“Sustainable development” and “sustainability” have become mantras of environmentalists, the UN, federal, state, and local governments, and even some corporations that strive to be politically correct. The City of Tucson has an Office of Conservation and Sustainable Development. Perusal of that site shows that City bureaucrats and administrators have swallowed carbon-dioxide flavored Kool-Aid and sing Kumbaya to each other.
Sustainable development (aka Agenda 21) has its origins in a United Nations program. Henry Lamb of Sovereignty International traces its history in an article in Canada Free Press:
Agenda 21 was developed over a period of time, traceable from the 1972 U.N. Conference on the Environment, which identified “environmental protection” as the world’s greatest problem, and gave the world the U.N. Environmental Programme, followed almost immediately by Nixon’s Executive Order that created the EPA.
Then came the 1976 U.N. Conference on Human Settlements, signed by the U.S., which proclaimed that “Public control of land use is…indispensable.” The next major step was the creation of the U.N. World Commission on Environment and Development in 1983, chaired by Gro Harlem Brundtland. The commission issued its final report in 1987, called Our Common Future.

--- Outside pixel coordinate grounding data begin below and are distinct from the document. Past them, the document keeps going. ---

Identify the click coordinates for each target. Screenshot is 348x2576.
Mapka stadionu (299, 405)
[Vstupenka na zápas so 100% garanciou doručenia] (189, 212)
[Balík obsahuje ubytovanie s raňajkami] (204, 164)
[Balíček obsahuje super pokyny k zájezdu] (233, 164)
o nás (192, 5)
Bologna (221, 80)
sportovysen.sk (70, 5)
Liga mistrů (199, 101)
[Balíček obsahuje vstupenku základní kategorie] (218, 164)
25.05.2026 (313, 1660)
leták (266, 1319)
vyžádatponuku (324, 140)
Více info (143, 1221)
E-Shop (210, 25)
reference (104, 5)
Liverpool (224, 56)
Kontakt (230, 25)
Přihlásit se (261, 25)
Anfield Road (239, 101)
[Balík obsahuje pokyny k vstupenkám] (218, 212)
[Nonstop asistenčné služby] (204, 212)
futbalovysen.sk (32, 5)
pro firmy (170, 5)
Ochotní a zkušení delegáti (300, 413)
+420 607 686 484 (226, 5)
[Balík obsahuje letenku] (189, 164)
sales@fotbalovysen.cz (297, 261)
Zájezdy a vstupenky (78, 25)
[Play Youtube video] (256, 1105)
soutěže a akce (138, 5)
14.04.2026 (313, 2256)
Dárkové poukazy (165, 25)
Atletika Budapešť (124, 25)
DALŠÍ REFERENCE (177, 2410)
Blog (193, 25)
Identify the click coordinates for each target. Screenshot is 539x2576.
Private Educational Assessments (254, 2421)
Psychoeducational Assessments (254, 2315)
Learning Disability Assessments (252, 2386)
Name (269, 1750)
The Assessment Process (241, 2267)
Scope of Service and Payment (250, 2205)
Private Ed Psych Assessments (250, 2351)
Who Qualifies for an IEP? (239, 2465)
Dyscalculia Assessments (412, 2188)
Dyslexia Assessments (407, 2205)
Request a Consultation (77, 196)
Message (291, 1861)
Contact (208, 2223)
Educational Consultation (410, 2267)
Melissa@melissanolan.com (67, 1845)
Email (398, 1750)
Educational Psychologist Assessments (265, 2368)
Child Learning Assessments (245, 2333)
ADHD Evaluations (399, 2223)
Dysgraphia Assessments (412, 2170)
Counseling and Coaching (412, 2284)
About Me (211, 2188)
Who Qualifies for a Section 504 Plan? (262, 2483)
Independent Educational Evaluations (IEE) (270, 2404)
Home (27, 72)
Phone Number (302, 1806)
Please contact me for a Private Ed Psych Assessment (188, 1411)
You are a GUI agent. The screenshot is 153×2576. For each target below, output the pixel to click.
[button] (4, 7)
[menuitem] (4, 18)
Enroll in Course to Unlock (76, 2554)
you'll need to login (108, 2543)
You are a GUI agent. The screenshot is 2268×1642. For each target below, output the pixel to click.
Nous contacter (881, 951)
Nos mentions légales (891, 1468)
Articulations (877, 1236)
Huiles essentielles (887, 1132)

This document produced the concept and defined the term “Sustainable Development” to be: “Development that meets the needs of the present without compromising the ability of future generations to meet their own needs.”
This rather ambiguous definition was spelled out in great detail in a 40-chapter, 300-page document titled Agenda 21, signed and adopted by 179 nations in 1992 at the U.N. Conference on Environment and Development in Rio de Janeiro.
A document from that 1976 UN conference states: “Land…cannot be treated as an ordinary asset, controlled by individuals and subject to the pressures and inefficiencies of the market. Private land ownership is also a principal instrument of accumulation and concentration of wealth and therefore contributes to social injustice…”
From “Our Common Future” we find this definition: “Sustainable development is development that meets the needs of the present without compromising the ability of future generations to meet their own needs.”
On the surface, that sounds all warm and fuzzy, perhaps even prudent. But below the surface we find impracticality and an assault on private property rights and liberty.
Sustainable development invariably involves giving some central authority control over the economy. The former Soviet Union is a good example of how badly that works.
The reason central planning doesn’t work is that we cannot know what the needs of future generations will be. The concept of sustainable development is actually one of arrogance. How is your crystal ball working?
For instance, a sustainable development planner in the 1890s would seek to control whale oil for heating, rock salt for food preservation, and draft horses for transportation and agriculture. Fifty years ago, who would have considered the role rare earth minerals play in our current electronic age? Under the illogic of sustainable development, no generation has the right to use or draw-down the natural resource base given that a future generation has a claim on those resources, and the generation after that has a claim and so on, i.e., no resource rights exist for any generation.
Under sustainable development we have developed unsustainable, uneconomic “green” energy that would not exist without being heavily subsidized by a government that thinks it knows better.
Just a few years ago myopic academics were worried about “peak oil”, the imagined end to a resource upon which our civilization depends. Then came shale oil and natural gas discoveries.
As a political philosophy, sustainable development will not accomplish “fairness” in seeing that everyone will get a fair piece of the pie, because under government control of resources, the pie will become much smaller.
On a resource conservation basis, sustainable development is a “glass-half-empty” philosophy. Only by maximizing knowledge, technology and wealth today, will we insure that the needs of tomorrow are met. Ultimately sustainable development is itself unsustainable and anathema to a free society.